Datasources
Datasources are DipDup connectors to various APIs. The table below shows how different datasources can be used.
Index datasource is the one used by DipDup internally to process specific index (set with datasource: ...
in config). Currently, it can be only tzkt
. Datasources available in context can be accessed in handlers and hooks via ctx.get_<kind>_datasource()
methods and used to perform arbitrary requests. Finally, standalone services implement a subset of DipDup datasources and config directives. You can't use services-specific datasources like tezos-node
in the main framework, they are here for informational purposes only.
index | context | mempool service | metadata service | |
---|---|---|---|---|
tzkt | ✴ | ✅ | ✴ | ✴ |
tezos-node | ❌ | ❌ | ✴ | ❌ |
coinbase | ❌ | ✅ | ❌ | ❌ |
metadata | ❌ | ✅ | ❌ | ❌ |
ipfs | ❌ | ✅ | ❌ | ❌ |
http | ❌ | ✅ | ❌ | ❌ |
✴ required ✅ supported ❌ not supported
TzKT
TzKT provides REST endpoints to query historical data and SignalR (Websocket) subscriptions to get realtime updates. Flexible filters allow you to request only data needed for your application and drastically speed up the indexing process.
datasources:
tzkt_mainnet:
kind: tzkt
url: https://api.tzkt.io
The number of items in each request can be configured with batch_size
directive. Affects request number and memory usage.
datasources:
tzkt_mainnet:
http:
...
batch_size: 10000
The rest HTTP tunables are the same as for other datasources.
Also, you can wait for several block confirmations before processing the operations:
datasources:
tzkt_mainnet:
...
buffer_size: 1 # indexing with a single block lag
Since 6.0 chain reorgs are processed automatically, but you may find this feature useful for other cases.
Tezos node
Tezos RPC is a standard interface provided by the Tezos node.
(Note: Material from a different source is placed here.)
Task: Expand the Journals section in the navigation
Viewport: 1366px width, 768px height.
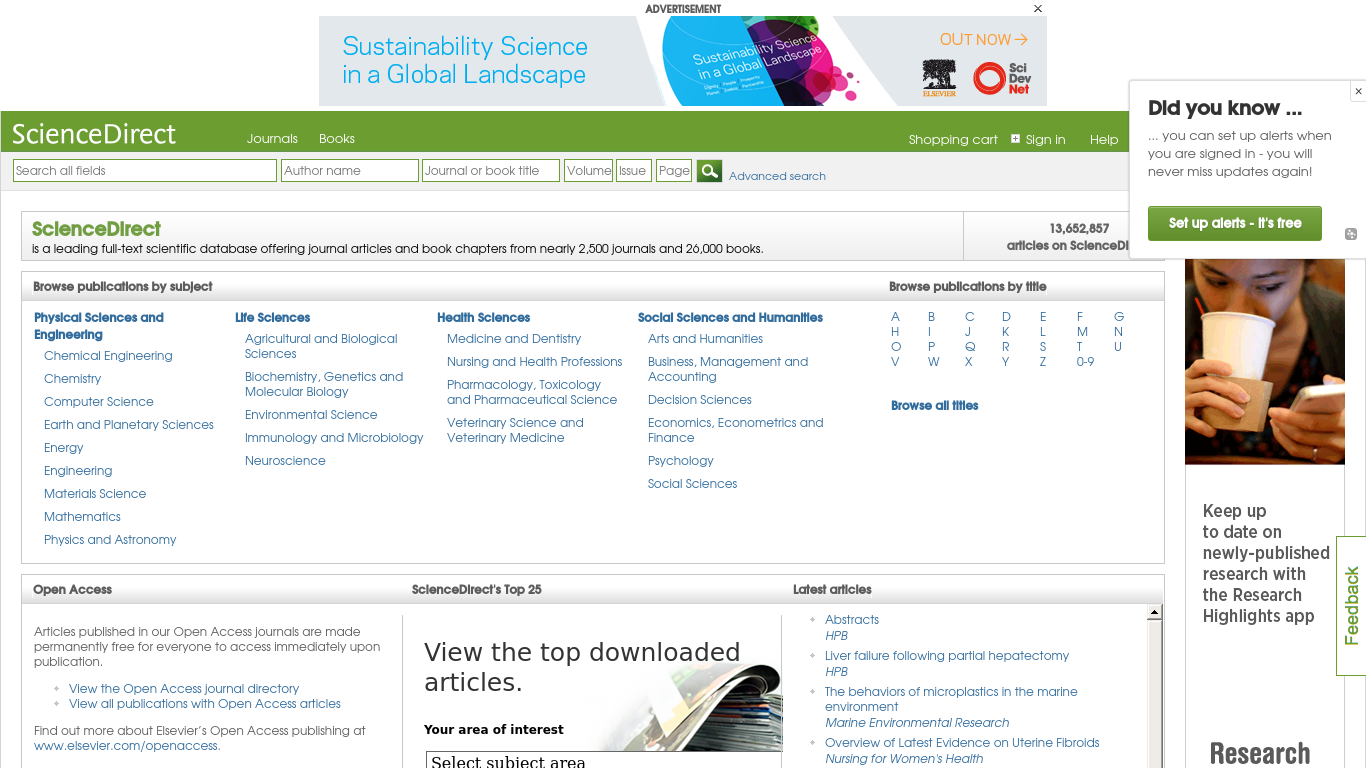Action: (271, 138)
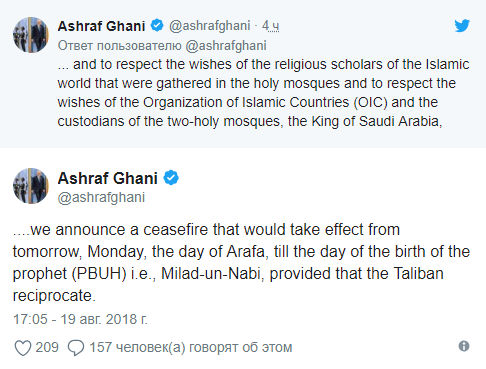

This datasource is used solely by mempool
and metadata
standalone services; you can't use it in regular DipDup indexes.
datasources:
tezos_node_mainnet:
kind: tezos-node
url: https://mainnet-tezos.giganode.io
Coinbase
A connector for Coinbase Pro API. Provides get_candles
and get_oracle_data
methods. It may be useful in enriching indexes of DeFi contracts with off-chain data.
datasources:
coinbase:
kind: coinbase
Please note that Coinbase can't replace TzKT being an index datasource. But you can access it via ctx.datasources
mapping both within handler and job callbacks.
DipDup Metadata
dipdup-metadata is a standalone companion indexer for DipDup written in Go. Configure datasource in the following way:
datasources:
metadata:
kind: metadata
url: https://metadata.dipdup.net
network: mainnet | ithacanet
Then, in your hook or handler code:
datasource = ctx.get_metadata_datasource('metadata')
token_metadata = await datasource.get_token_metadata('KT1...', '0')
IPFS
While working with contract/token metadata, a typical scenario is to fetch it from IPFS. DipDup has a separate datasource to perform such requests via public nodes.
datasources:
ipfs:
kind: ipfs
url: https://ipfs.io/ipfs
You can use this datasource within any callback. Output is either JSON or binary data.
ipfs = ctx.get_ipfs_datasource('ipfs')
file = await ipfs.get('QmdCz7XGkBtd5DFmpDPDN3KFRmpkQHJsDgGiG16cgVbUYu')
assert file[:4].decode()[1:] == 'PDF'
file = await ipfs.get('QmSgSC7geYH3Ae4SpUHy4KutxqNH9ESKBGXoCN4JQdbtEz/package.json')
assert file['name'] == 'json-buffer'
HTTP (generic)
If you need to perform arbitrary requests to APIs not supported by DipDup, use generic HTTP datasource instead of plain aiohttp
requests. That way you can use the same features DipDup uses for internal requests: retry with backoff, rate limiting, Prometheus integration etc.
datasources:
my_api:
kind: http
url: https://my_api.local/v1
api = ctx.get_http_datasource('my_api')
response = await api.request(
method='get',
url='hello', # relative to URL in config
weigth=1, # ratelimiter leaky-bucket drops
params={
'foo': 'bar',
},
)
All DipDup datasources are inherited from http
, so you can send arbitrary requests with any datasource. Let's say you want to fetch the protocol of the chain you're currently indexing (tzkt
datasource doesn't have a separate method for it):
tzkt = ctx.get_tzkt_datasource('tzkt_mainnet')
protocol_json = await tzkt.request(
method='get',
url='v1/protocols/current',
)
assert protocol_json['hash'] == 'PtHangz2aRngywmSRGGvrcTyMbbdpWdpFKuS4uMWxg2RaH9i1qx'
Datasource HTTP connection parameters (ratelimit, retry with backoff, etc.) are applied on every request.